Bild: Bauchschmerzen wegen Werbekunden? Nur ganz selten bei Manfred Frenz.
taz: War die taz der Ort, an dem Du dringend arbeiten wolltest?
Manfred Frenz: Ich habe zwar schon den Vorläufer der taz, den
Informationsdienst für unterbliebene Nachrichten, gelesen. Aber geplant war
das nicht.
Sondern?
Ich war einer der Wenigen zu der Zeit, die von Buchhaltung ein bisschen
Ahnung hatten. Ich habe Speditionskaufmann gelernt und nach der Lehre noch
zwei Jahre in der Buchhaltung gearbeitet. So etwas war in linken Kreisen
damals ja nicht unbedingt üblich. Die meisten waren eher Sozialpädagogen
oder sonst im sozialen Bereich unterwegs. Ich bin über einen Bekannten, der
in der taz-Ini war, dort hineingerutscht. Eingestellt hat mich das Plenum.
Habt Ihr die Anzeigenabteilung dann sozusagen über Versuch und Irrtum
aufgebaut?
Man muss sich vorstellen, dass ich für die Buchhaltung eingestellt wurde
und dann hieß es: "Oh, wir brauchen ja eigentlich auch eine
Anzeigenabteilung. Kannst Du die nebenbei mit aufbauen?" Und dann war es
Learning by Doing. Man musste eine Preisliste erstellen und mit der
Redaktion die Plätze festlegen, auf denen Anzeigen erscheinen durften. Es
war ja in linken Zeitungen nicht so üblich, dass man Werbung hatte. Man
musste darum kämpfen, dass sie erschien und die Redaktion nicht sagte: Da
haben wir keinen Platz für, das macht uns die Artikel kaputt.
Kam das vor?
Es gab schon eine gewisse Einsicht, dass die Anzeigen erscheinen sollen,
aber der Kampf ging darum, auf welcher Seite sie platziert wurden.

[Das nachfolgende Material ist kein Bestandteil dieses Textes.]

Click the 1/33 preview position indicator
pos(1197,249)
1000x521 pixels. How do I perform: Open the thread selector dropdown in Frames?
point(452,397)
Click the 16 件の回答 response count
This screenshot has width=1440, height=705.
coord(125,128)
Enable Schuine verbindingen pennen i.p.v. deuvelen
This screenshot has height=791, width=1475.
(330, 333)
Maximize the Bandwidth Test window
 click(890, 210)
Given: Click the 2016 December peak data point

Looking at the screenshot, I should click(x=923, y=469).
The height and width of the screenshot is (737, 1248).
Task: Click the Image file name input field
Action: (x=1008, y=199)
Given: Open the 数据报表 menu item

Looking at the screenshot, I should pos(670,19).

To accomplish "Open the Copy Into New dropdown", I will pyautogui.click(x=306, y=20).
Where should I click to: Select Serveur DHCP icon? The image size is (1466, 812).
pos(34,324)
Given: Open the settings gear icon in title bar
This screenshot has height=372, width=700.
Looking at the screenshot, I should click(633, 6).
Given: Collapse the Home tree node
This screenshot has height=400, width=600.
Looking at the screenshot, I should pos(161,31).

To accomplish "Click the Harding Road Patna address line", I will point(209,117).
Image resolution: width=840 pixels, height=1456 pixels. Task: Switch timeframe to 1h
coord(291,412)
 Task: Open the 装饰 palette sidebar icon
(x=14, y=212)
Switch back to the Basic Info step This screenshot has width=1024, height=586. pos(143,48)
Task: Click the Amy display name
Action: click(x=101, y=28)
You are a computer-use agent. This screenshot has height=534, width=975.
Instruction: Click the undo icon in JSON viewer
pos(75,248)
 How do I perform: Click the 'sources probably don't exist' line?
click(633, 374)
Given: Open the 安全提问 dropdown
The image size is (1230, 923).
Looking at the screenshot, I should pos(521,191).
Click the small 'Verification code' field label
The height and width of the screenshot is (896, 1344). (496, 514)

Kamen zuerst Kleinanzeigen?
Gar nicht mal. Der Hunger nach einer neuen Zeitung in Hamburg war groß und
wir hatten in den ersten Wochen sogar die Elektronik-Kette Schaulandt im
Blatt, die später von Hertie übernommen wurde. Die hatten erst einen
Jahresauftrag gemacht und dann nach ein paar Wochen doch storniert, weil
sie sich eine andere Zeitung vorgestellt hatten als die taz es letztendlich
war. Wir hatten linke Buchläden als Kunden, Handwerkerkollektive, andere
Druckereien, es war schon eine breite Palette. Natürlich auch
Kleinanzeigen.
Für die Artikel bekommt die Redaktion immer mal wieder kritische
LeserInnenbriefe. Sind die Leser auch mit den Anzeigen kritisch?
Früher war es so, dass sich viele Leser so mit der Zeitung identifizierten,
dass sie den Anspruch hatten, wir müssten eine Qualitätskontrolle der
Anzeigen gewährleisten, nach dem Motto: Wenn es in der taz steht, ist es
gut. Und wenn es etwas Böses ist, ist die taz dran schuld. Das ist
heutzutage noch so, wenn wir eine Vattenfall-Anzeige oder Ähnliches haben.
Dann gilt nicht das Geschriebene in der taz, sondern dann sind wir die
Bösewichter, die die Logik von Vattenfall verbreiten.
Hast Du Bauchschmerzen, wenn Du die Vattenfall-Anzeigen annimmst?
Nein, weil sie nicht gegen unsere Grundsätze verstoßen und ich davon
überzeugt bin, dass unsere Leser mündig genug sind, selber zu entscheiden,
ob sie diese Produkte konsumieren.
Was sind die Grundsätze?
Keine rassistischen, menschenverachtenden, kriegsverherrlichenden oder
sexistischen Anzeigen.
Wäre in den Anfangsjahren eine Vattenfall-Anzeige denkbar gewesen?
Die Kollegen in Berlin waren diejenigen, die die ersten Kämpfe mit
Leserreaktionen wegen Anzeigen pro Atomkraft ausfechten mussten.
Aber die Leser sind unfroh, wenn Vattenfall in der taz wirbt.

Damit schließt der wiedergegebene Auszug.